[AIM OF THE TASK]:
Below are the records; tally the lines in them that include the word "agent" and reply with the number alone.

[Stored items]
-------
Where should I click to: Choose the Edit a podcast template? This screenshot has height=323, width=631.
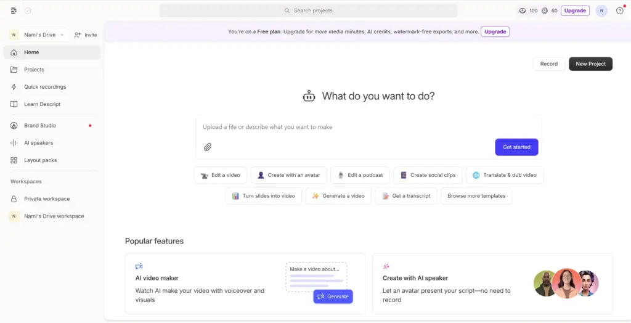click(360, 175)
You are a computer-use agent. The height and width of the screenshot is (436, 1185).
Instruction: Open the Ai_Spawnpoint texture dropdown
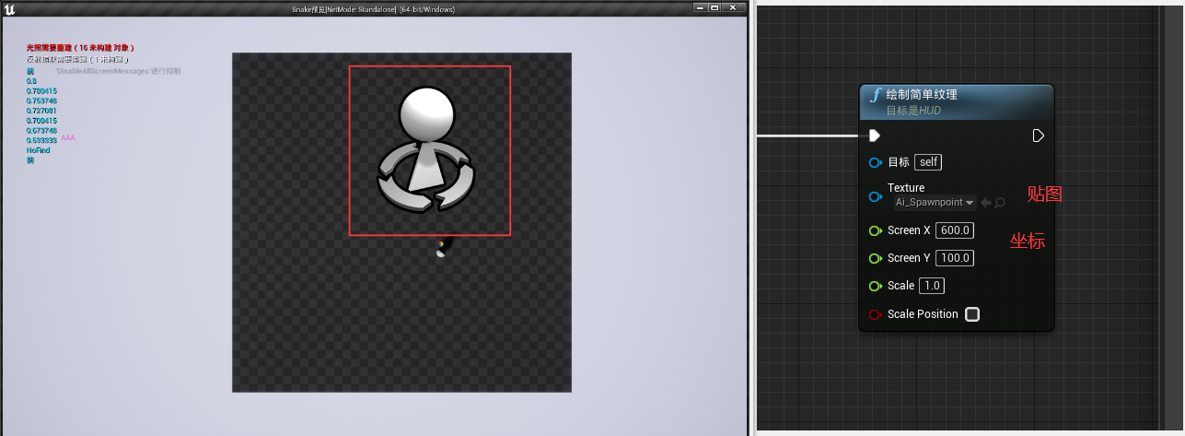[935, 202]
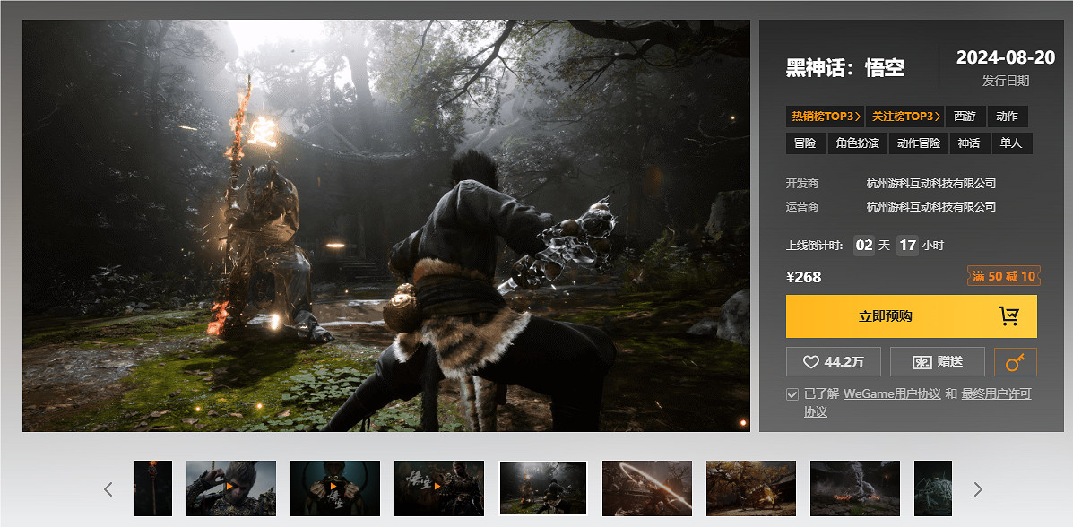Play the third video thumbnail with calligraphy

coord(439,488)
-------
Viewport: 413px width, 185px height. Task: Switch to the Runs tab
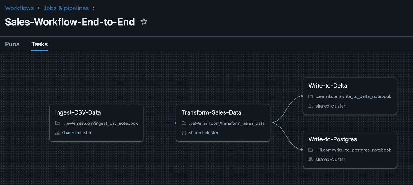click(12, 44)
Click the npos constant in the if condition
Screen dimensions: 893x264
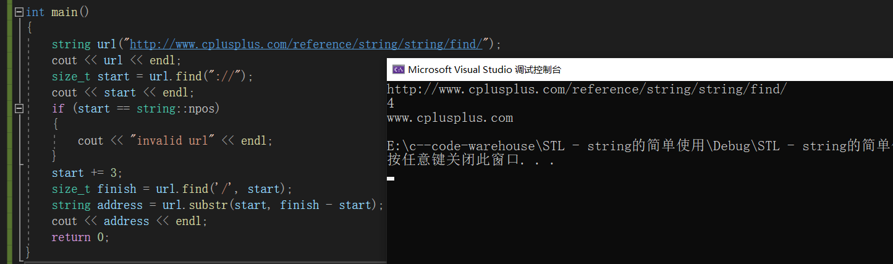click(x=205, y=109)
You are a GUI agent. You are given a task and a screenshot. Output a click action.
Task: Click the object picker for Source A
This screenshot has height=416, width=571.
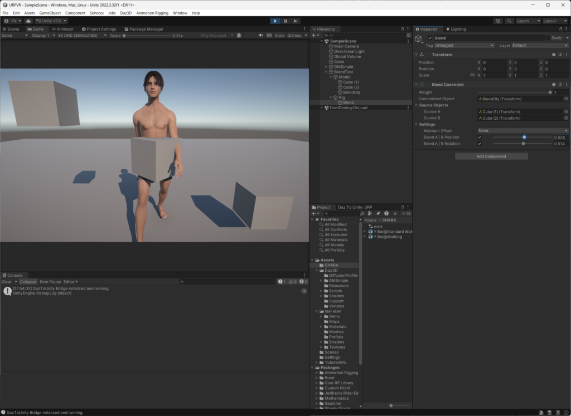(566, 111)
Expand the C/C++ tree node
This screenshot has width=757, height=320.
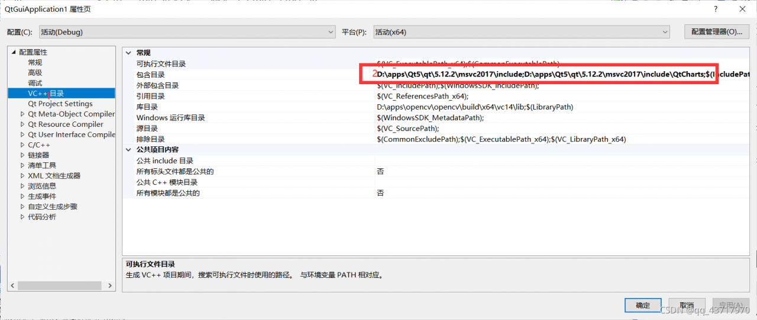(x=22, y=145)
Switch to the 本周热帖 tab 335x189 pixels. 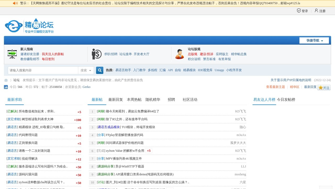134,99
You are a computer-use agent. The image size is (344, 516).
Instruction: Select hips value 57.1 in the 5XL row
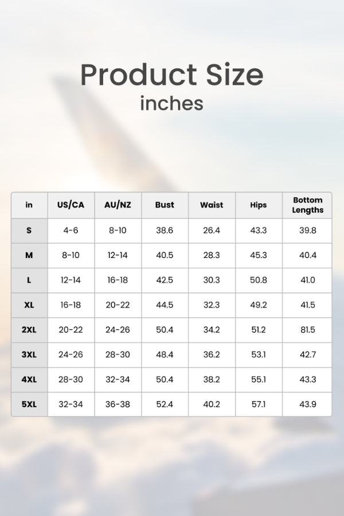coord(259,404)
-------
[COMPLETED TASK]:
3